Cutting those people will leave you with only employees that Bassoul refers to as game-changers and plug-and-play people — employees that are autonomous and self-driven. But that still might not take away the sting from managers who have to deliver the bad news. At Middleby, Bassoul helped take the burden off his leaders by padding the company’s severance package. Today, the company gives people one month of severance pay for each year they worked at the company.
“It took me a long time to convince my board that (good severance pay) needs to occur because then you free people to take people out,” he says. “A lot of people expect managers to fire people and give them one week per year. You know what, nobody is going to do much unless they are forced to because they feel guilty.”
Bob Graham, regional managing director, Merrill Lynch & Co. Inc.
Bob Graham understands that it’s all about his people. But when you have a lot of people — and in his role as regional managing director for the Illinois-Wisconsin and Northern Indiana region of Merrill Lynch & Co. Inc., he has more than 1,000 employees — it can be hard to have time to talk with all of them.
“You can’t be all things to everybody,” Graham says. “However, you have to recognize there are key people in every location that have key people attached to them.”
Graham says those people tend to show themselves to you. If you take the occasion to spend time with everybody at a location, you can see who is passionate about and accurate with the mission.
“Identifying who they are goes a long way in extending who you are,” he says. “I can’t spend all time with everybody, but I do spend more time with larger producers and certain pockets of people.”
As you identify those people, they can act as your testimonial. And the more effort you make to improve your relationships with employees, the more of these advocates you’ll have.
“I have a whole cadre of people who are turning 40 and celebrating their 15th anniversary, and I hired them,” he says. “So these are folks that have impact, have loyalty. They’re advocates, and they’re out there validating or diffusing perceptions.”
Hire team players
Ted Phillips, CEO, Chicago Bears Football Club Inc.

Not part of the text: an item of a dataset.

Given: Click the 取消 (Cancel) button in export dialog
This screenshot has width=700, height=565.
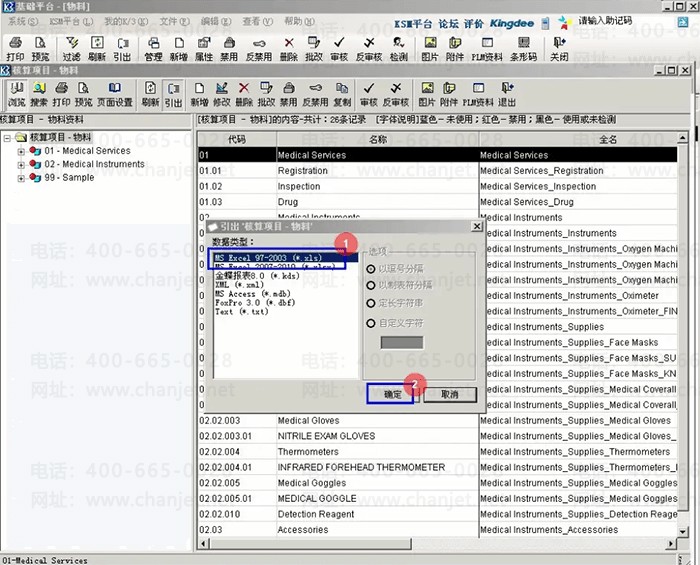Looking at the screenshot, I should click(449, 394).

The cover of a football team’s press guide may be a picture of a quarterback, but the daily blocking and tackling of everybody on the field is what makes the team successful. Chicago Bears Football Club Inc. CEO Ted Phillips looks at his team on the inside the same way. And that starts with scouting the right team members.

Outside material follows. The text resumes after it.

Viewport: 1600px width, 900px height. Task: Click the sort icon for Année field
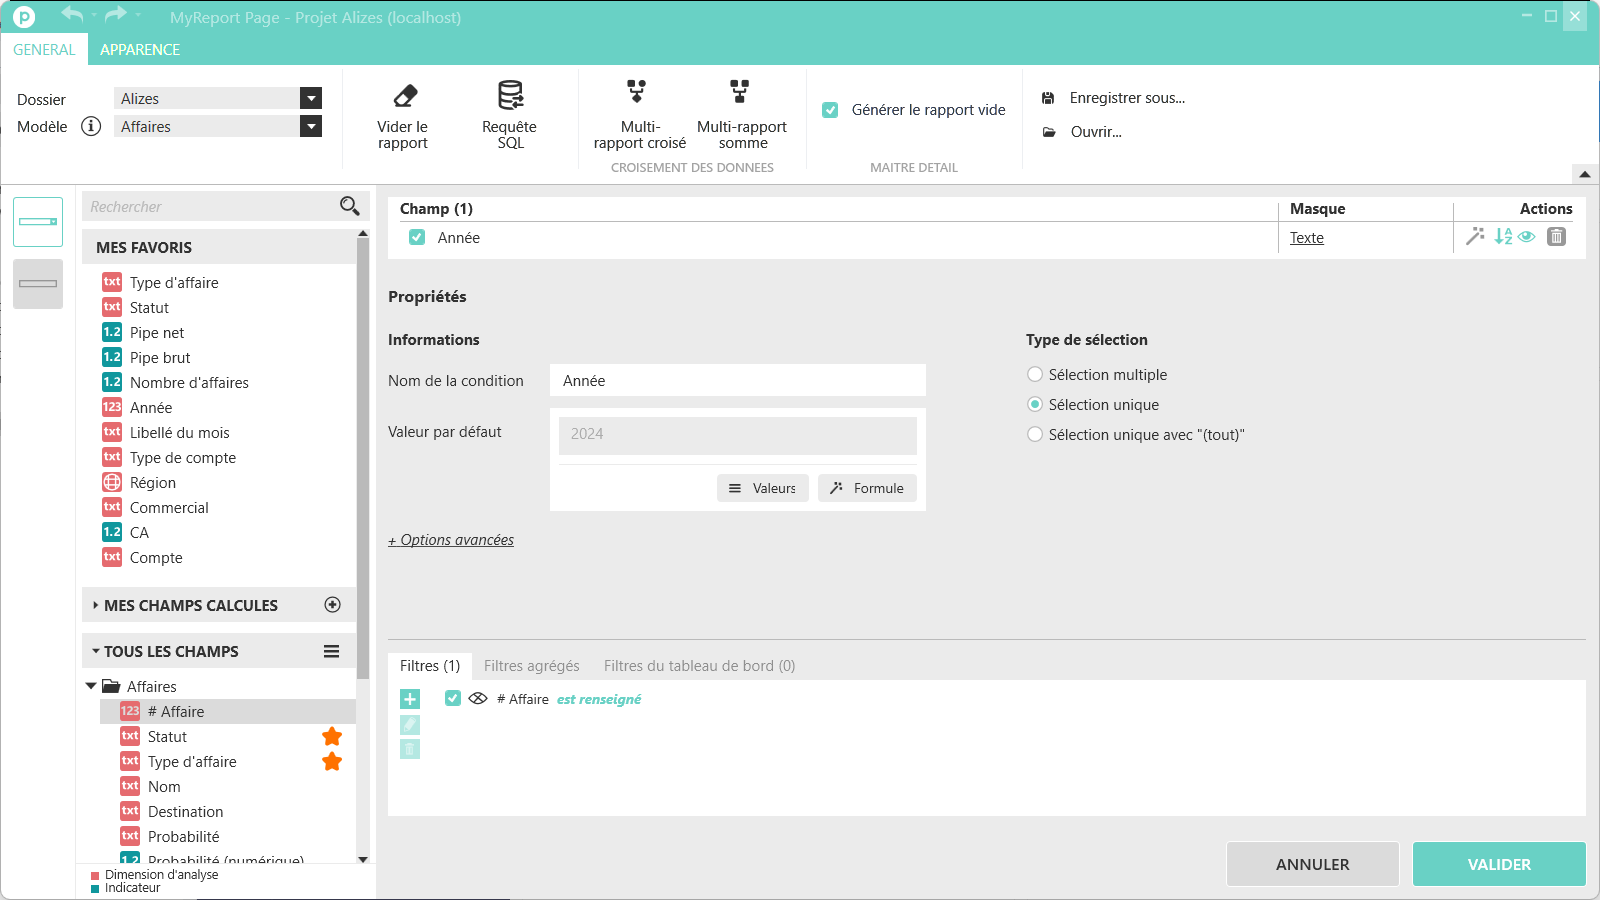pos(1503,237)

“Everyone always talks about the right fit, and you want people who can check their ego at the door and be truly team players,” he says. “... That makes your team more cohesive and better in the long run.”

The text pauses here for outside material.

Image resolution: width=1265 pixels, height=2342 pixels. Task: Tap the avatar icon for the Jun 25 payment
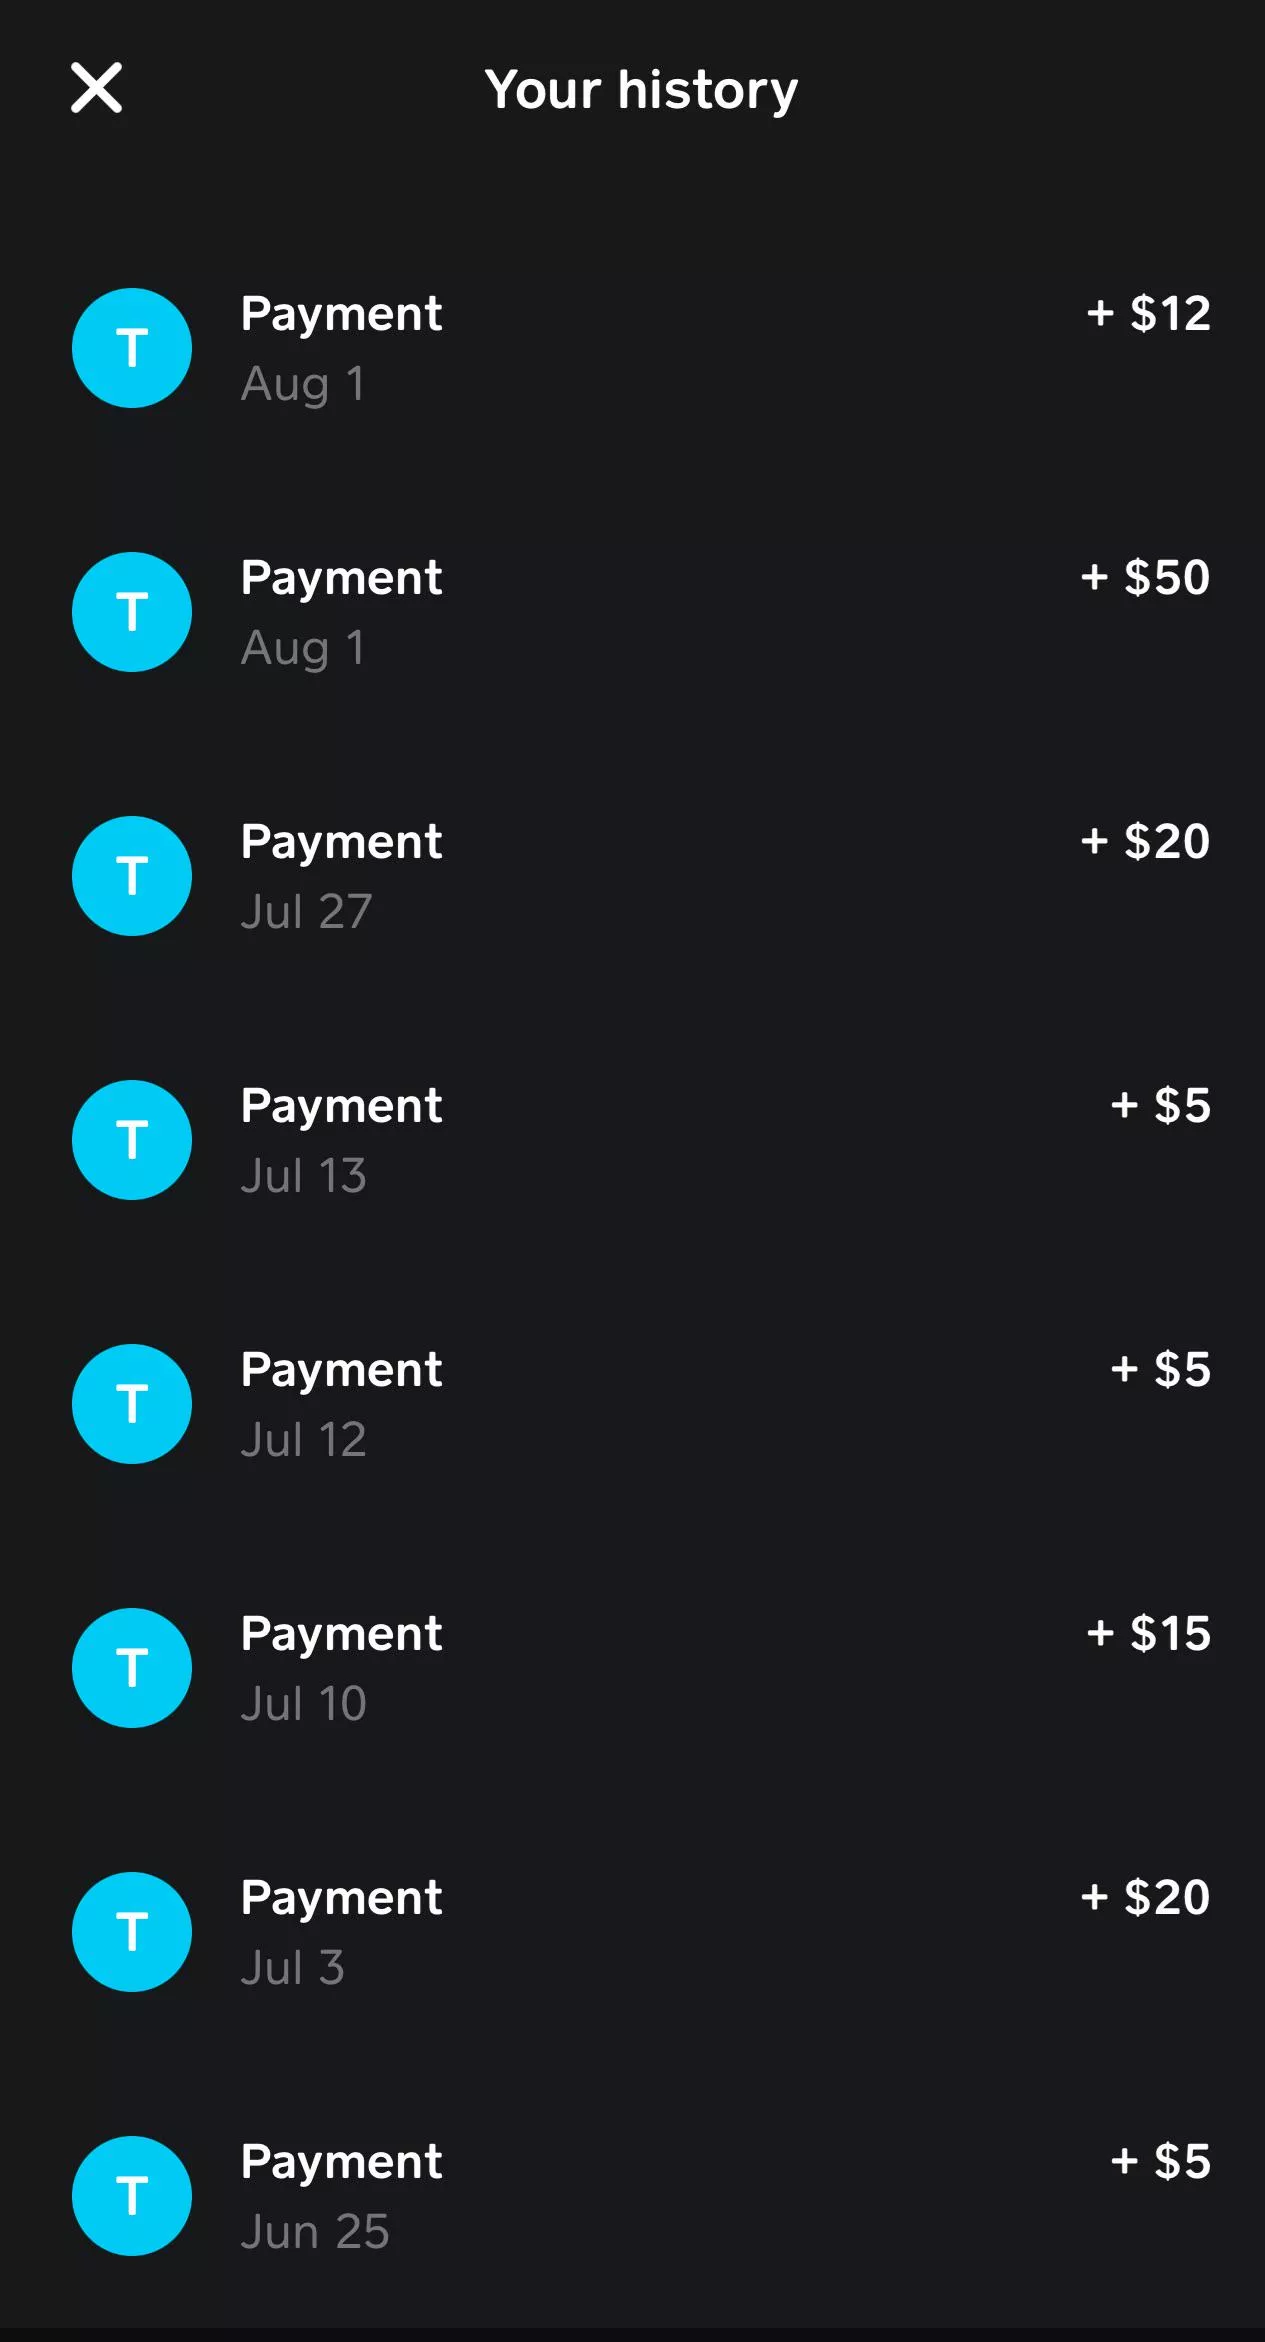(x=132, y=2196)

The key to finding talented people who can check their ego at the door is in letting them tell their story. Bring them in and ask them to talk about their accomplishments. As they talk, hear what they are saying to see if they’re interested in moving forward the daily tasks of the team or if they are a needy, me-first wide receiver.
“Some of it is how they answer questions during interviews,” Phillips says. “As they are talking, are they using the I language about everything that they did or are they talking about how they added to the efficiency or the overall good of the company or the department that they were working in previously.”
You can’t do all the hiring yourself, of course, so make sure that this hearing test is being administered by your direct reports as they hire.
“I try to instill that in my direct reports when they’re hiring people,”
Phillips says. “You tell them to be alert for red flags that go up in someone’s personality. Are they being arrogant; are they talking too much about themselves?”